Putnam Finds Hillman Broken Hearted
In her first acquisition at Putnam, Helen Richard preempted North American rights to Robert Hillman’s The Bookshop of the Broken Hearted. Hillman (The Boy in the Green Suit) is Australian and the book is set to be published in his home country, by Text, in April. (Putnam plans to release the title in the U.S. in spring 2019.) The deal was brokered on behalf of Michael Heyward at Text by David Forrer at InkWell Management. Putnam said the novel, set in 1960s Australia, is about “love and forgiveness.” It follows a small-town farmer who “finds his life turned upside down by the arrival of a passionate Hungarian librarian, a Holocaust survivor determined to leave Europe and her own past behind as she opens the first bookshop his town has ever seen.”
Laskar Takes Debut to Counterpoint
Columbia M.F.A. graduate and former crime reporter Devi S. Laskar sold North American rights to her debut novel, When the Dolls Leave the Dollhouse, to Jennifer Alton at Counterpoint. Reiko Davis at DeFiore and Company Literary Management, who represented Laskar, said the book was pitched as being “in the vein of Claudia Rankine’s Citizen and Sandra Cisneros’s House on Mango Street.” It follows an Indian-American woman who moves her family back to the Deep South, where she grew up. Davis explained that the book is told in “brief chapters that highlight the structure of Aristotle’s Incline” and focuses on a nameless narrator who “struggles to make sense of her past, decipher her present, and plan for the future while she lies bleeding on her driveway one morning after the police shoot her.” The book is set for winter 2019.
Briefs
Heather Alexander at Audible Originals took world English rights to a novella prequel to the bestselling Gallagher Girls series, by Ally Carter. The title will follow three characters from the books during their first week of seventh grade at their all-girls spy school; it’s set to debut as an audio original and was sold by Kristin Nelson at Nelson Literary Agency.
Avon’s Lucia Macro bought world English rights to books four, five, and six in Lisa Berne’s Penhallow Dynasty series. Cheryl Pientka at Jill Grinberg Literary Management, who brokered the deal, said the Regency-era series is about “the romantic adventures of the strong-minded Penhallows.”

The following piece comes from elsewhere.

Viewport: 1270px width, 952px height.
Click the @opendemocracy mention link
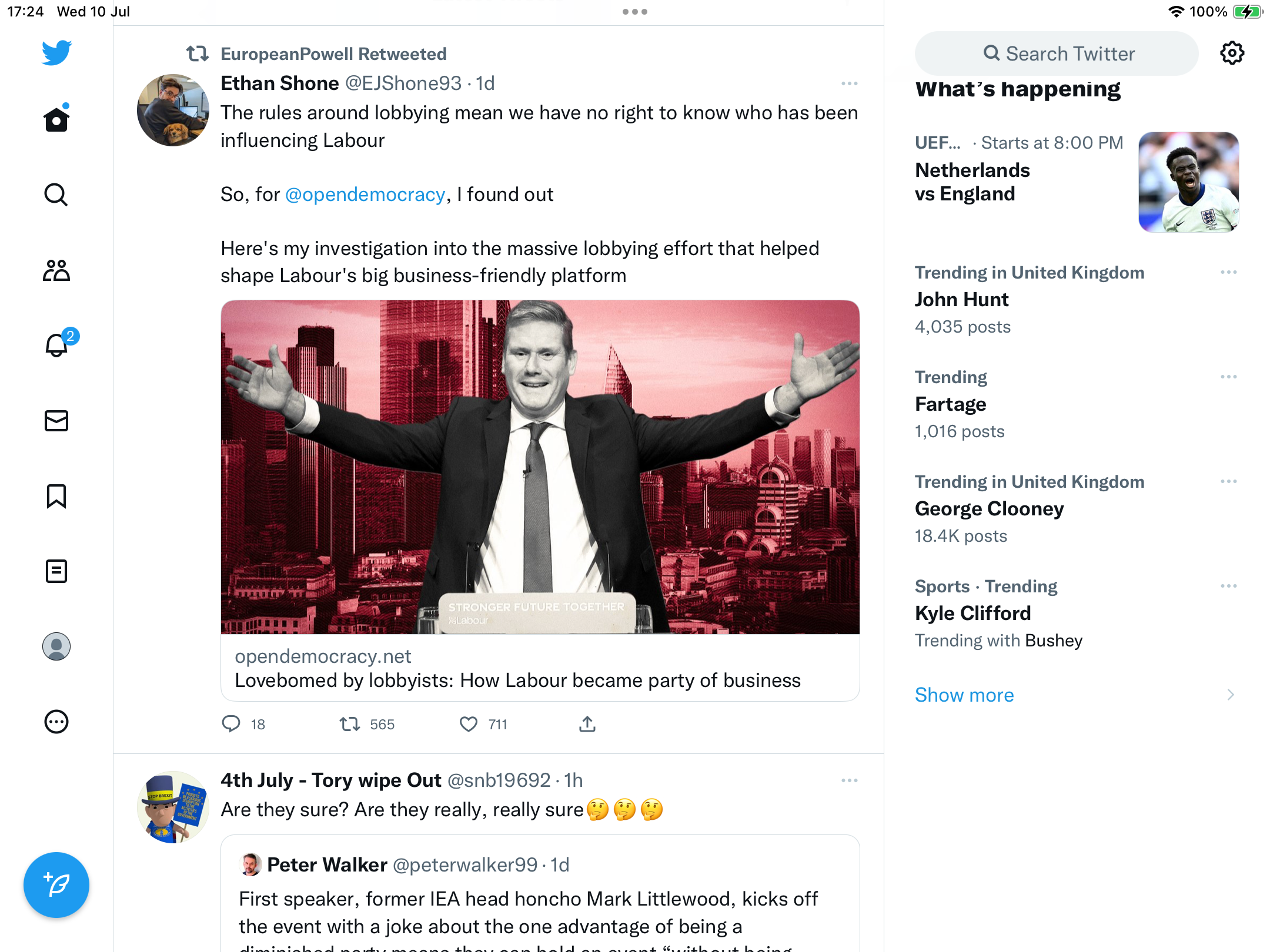pos(365,195)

Dale E. Bredesen (The End of Alzheimer’s) closed a two-book deal with Caroline Sutton at Avery. The first book, Avery said, will be “a hands-on guide to complete brain health, and an exposé of the cognitive-decline epidemic hitting a surprisingly young demographic as a result of exposure to toxins such as mold, Lyme disease, and other infections.” John Mass and Celeste Fine at Sterling Lord handled the U.S. rights agreement.
Correction: An earlier version of this article misspelled the last name of assistant editor Jennifer Alton.